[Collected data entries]
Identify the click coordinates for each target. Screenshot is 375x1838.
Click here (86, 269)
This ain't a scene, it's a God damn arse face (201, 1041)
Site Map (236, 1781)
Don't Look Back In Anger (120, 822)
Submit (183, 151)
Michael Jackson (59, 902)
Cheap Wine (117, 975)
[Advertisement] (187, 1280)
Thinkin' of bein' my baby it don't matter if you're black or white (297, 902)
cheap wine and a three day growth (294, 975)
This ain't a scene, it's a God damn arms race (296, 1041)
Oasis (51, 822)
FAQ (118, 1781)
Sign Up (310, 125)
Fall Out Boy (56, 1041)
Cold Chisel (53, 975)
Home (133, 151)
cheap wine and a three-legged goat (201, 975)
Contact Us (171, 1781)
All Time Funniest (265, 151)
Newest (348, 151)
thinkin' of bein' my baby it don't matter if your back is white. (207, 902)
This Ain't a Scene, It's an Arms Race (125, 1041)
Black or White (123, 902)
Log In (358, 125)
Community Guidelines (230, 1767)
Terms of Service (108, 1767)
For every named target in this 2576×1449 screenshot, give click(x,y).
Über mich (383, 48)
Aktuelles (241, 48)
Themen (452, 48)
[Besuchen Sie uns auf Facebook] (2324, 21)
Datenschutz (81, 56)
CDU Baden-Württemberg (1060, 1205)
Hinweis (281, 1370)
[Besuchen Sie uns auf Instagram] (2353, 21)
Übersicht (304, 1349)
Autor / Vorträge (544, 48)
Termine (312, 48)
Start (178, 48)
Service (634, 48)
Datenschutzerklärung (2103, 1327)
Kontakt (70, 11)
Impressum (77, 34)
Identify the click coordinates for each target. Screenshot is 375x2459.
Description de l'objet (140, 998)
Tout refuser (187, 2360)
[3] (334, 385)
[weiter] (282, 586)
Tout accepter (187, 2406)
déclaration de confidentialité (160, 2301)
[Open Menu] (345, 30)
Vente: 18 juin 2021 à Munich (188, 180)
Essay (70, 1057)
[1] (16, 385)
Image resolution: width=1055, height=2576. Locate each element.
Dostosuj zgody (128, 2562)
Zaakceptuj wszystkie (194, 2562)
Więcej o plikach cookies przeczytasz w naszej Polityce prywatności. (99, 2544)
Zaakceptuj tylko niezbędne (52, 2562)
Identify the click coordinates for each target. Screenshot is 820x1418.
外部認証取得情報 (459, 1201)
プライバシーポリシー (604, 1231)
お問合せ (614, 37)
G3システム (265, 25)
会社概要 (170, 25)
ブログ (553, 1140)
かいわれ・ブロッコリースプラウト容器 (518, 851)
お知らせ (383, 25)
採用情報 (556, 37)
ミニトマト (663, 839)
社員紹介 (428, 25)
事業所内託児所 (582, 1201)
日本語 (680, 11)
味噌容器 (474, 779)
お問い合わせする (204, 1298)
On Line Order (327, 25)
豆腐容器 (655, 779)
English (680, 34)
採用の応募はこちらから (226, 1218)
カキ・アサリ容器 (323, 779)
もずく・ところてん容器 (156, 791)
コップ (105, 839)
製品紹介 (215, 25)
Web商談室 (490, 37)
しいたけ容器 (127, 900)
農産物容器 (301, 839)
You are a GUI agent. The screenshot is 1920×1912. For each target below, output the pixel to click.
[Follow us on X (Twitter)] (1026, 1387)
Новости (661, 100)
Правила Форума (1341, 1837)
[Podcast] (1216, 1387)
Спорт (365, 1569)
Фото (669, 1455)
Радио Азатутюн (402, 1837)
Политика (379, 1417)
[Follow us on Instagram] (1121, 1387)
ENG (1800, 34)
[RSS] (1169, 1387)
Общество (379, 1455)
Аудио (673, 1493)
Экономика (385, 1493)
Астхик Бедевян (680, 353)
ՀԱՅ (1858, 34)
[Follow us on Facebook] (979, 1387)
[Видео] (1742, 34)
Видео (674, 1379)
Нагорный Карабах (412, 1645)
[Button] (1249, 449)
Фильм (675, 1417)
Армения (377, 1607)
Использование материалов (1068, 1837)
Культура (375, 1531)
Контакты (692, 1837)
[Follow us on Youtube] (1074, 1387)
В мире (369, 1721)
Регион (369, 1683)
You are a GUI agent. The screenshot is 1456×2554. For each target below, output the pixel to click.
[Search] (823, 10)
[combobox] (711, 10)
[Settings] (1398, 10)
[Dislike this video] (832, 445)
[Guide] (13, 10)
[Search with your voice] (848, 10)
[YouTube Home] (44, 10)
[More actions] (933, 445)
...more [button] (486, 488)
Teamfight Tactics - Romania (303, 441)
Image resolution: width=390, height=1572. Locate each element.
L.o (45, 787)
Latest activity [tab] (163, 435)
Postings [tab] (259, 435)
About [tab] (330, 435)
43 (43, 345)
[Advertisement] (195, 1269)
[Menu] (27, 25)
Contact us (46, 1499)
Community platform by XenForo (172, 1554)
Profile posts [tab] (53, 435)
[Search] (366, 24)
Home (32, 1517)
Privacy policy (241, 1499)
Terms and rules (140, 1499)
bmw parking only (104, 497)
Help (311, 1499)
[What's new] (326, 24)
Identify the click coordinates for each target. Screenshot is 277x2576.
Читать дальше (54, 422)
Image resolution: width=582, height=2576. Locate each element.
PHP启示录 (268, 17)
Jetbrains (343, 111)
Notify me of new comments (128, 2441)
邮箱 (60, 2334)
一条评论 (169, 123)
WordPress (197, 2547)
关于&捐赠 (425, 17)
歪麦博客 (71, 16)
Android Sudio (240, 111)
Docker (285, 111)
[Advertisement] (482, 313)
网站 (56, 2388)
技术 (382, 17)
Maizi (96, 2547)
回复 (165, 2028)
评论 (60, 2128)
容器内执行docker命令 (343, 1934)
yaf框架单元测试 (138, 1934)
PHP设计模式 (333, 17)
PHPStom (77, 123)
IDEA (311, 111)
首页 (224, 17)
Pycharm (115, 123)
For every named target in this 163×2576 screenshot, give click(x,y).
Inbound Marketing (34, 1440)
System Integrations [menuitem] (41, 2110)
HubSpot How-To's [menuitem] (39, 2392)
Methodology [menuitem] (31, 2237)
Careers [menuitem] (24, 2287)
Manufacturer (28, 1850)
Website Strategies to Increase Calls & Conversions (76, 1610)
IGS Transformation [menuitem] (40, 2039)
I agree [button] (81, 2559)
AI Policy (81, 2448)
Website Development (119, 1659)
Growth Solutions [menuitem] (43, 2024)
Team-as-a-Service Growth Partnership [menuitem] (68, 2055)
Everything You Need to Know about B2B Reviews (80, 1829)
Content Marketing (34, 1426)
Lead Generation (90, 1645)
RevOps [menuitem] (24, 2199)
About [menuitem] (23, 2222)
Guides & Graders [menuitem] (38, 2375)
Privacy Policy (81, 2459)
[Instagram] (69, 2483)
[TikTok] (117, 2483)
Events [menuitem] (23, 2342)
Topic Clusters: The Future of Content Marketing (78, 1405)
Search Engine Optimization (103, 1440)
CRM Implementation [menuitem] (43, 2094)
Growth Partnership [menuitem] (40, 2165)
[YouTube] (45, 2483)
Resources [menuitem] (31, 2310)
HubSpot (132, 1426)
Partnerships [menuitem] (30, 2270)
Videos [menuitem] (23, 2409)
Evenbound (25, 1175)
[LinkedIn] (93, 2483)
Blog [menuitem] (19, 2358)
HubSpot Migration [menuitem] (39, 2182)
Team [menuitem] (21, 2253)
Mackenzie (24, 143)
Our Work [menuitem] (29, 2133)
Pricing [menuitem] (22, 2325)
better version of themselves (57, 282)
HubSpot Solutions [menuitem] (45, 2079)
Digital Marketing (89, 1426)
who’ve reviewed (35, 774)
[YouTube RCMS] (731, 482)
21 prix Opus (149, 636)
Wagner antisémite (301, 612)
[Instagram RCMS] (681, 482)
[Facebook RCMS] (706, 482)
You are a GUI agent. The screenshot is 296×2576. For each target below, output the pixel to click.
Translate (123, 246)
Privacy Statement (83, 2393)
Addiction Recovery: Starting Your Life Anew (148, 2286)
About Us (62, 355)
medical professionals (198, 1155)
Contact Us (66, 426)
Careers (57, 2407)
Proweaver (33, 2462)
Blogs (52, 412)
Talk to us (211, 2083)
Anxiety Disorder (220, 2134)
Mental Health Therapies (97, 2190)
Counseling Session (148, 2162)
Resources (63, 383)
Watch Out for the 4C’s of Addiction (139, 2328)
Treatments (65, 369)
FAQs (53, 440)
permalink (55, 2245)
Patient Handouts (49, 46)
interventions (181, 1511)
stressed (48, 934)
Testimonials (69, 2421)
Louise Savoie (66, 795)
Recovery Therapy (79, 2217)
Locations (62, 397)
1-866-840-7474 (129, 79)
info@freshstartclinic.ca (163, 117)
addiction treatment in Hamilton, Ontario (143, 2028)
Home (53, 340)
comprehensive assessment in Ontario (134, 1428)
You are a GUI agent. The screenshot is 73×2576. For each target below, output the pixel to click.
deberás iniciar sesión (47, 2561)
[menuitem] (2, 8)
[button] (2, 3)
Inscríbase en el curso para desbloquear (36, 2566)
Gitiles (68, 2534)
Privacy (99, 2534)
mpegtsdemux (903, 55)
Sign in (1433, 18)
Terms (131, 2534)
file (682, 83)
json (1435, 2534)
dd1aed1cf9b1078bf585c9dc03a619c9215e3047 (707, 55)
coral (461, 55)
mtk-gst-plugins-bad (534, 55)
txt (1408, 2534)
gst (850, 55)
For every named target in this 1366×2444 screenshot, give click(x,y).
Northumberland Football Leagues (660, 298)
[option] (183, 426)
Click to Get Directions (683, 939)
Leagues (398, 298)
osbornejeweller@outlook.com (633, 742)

● **What you should do**
Search the records above for the string "Follow". Copy every line that contains it.

● **Expected output**
[Follow us on X (Twitter)] (1026, 1387)
[Follow us on Instagram] (1121, 1387)
[Follow us on Facebook] (979, 1387)
[Follow us on Youtube] (1074, 1387)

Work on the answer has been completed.